━━━━━ PASSAGE ━━━━━

MDC is inviting public comment regarding Merrill Horse Access to aid staff in developing a 10-year management plan for the area.  Interested persons or groups—including recreational users, neighboring landowners, conservation groups, elected officials and government agencies—are invited to view the proposed management plan by going to  The plan includes a link for supplying comments and input.

The plan will remain available for public comment during the month of August.  The public comment period for the Merrill Horse Access plan will close Aug. 31.

Merrill Horse Access is 74 acres of woodland and bottomland forest and provides bank and boat access to the Big River while protecting stream bank integrity. This area offers a concrete boat ramp. Merrill Horse access is located on the Big River, 5.4 river miles down-river from the Mammoth access and 5.3 river miles up-river from Brown’s Ford Access.

Conservation area management plans focus on natural resource management and public use on conservation areas. The plans do not address regulations on hunting, fishing and other area uses, which are set by the Conservation Commission and enforced under the Wildlife Code of Missouri. MDC will consider all ideas received and will work to balance the issues and interests identified with the responsibility of managing areas for the present and future benefits to forest, fish, wildlife, and people.

Decisions on which ideas to incorporate into area plans and how to best incorporate them will be based on the property’s purpose, its physical and biological conditions and capabilities, the best roles of the property in its local, regional and state-wide context, and on the professional expertise of MDC staff.

MDC conservation areas cover almost one million public acres for the purpose of restoring and conserving forest, fish and wildlife resources, and for providing opportunities for all citizens to use, enjoy and learn about these resources. Most Missourians are within a 30-minute drive of an MDC conservation area.

━━━━━

ASSIGNED TASK: Copy the part of the Merrill Horse Access notice between "MDC conservation areas" and "MDC conservation area.", inclusive. Rely only on the Merrill Horse Access notice above.

━━━━━ SUPPLIED ENTRIES ━━━━━

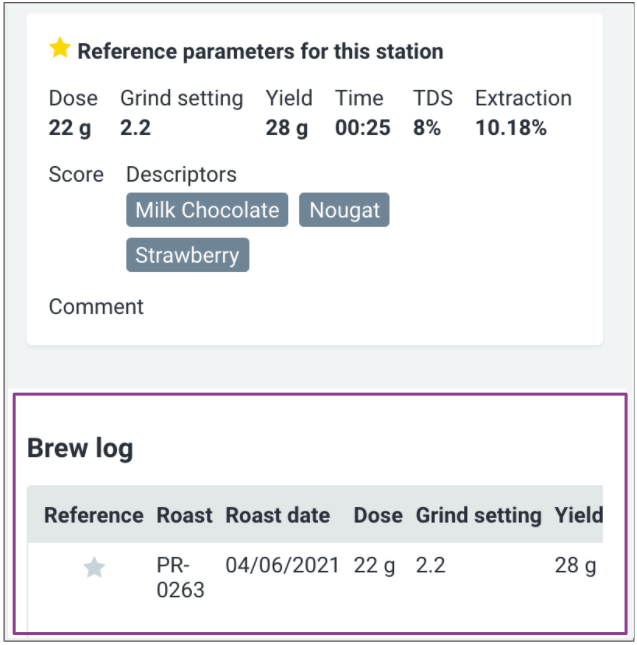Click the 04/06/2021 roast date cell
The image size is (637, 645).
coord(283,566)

━━━━━
━━━━━ SUPPLIED ENTRIES ━━━━━

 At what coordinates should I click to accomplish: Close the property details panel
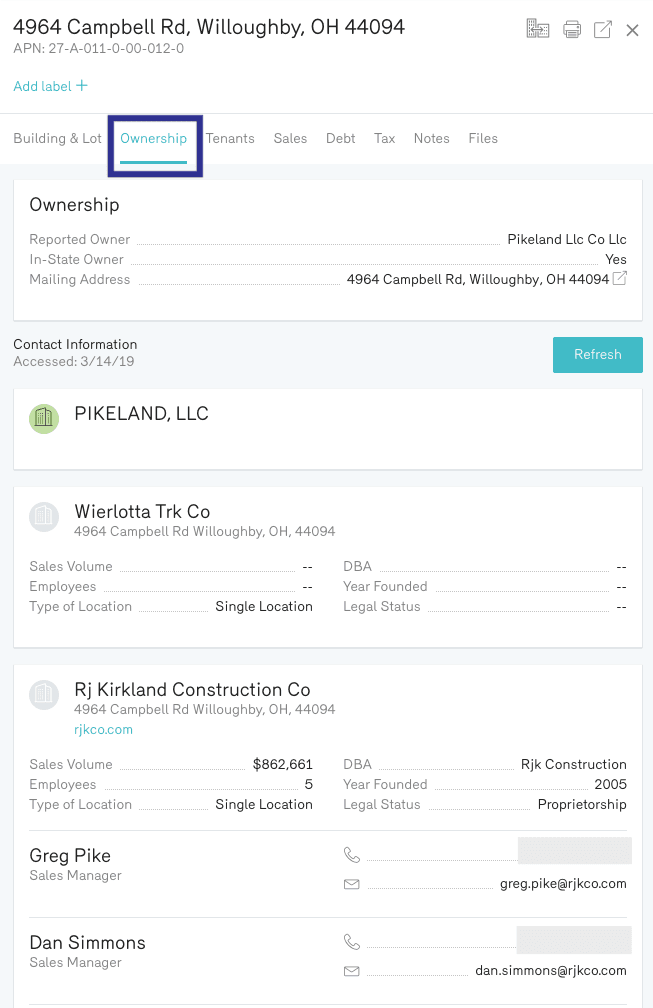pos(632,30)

━━━━━

EXERCISE RESULT:
MDC conservation areas cover almost one million public acres for the purpose of restoring and conserving forest, fish and wildlife resources, and for providing opportunities for all citizens to use, enjoy and learn about these resources. Most Missourians are within a 30-minute drive of an MDC conservation area.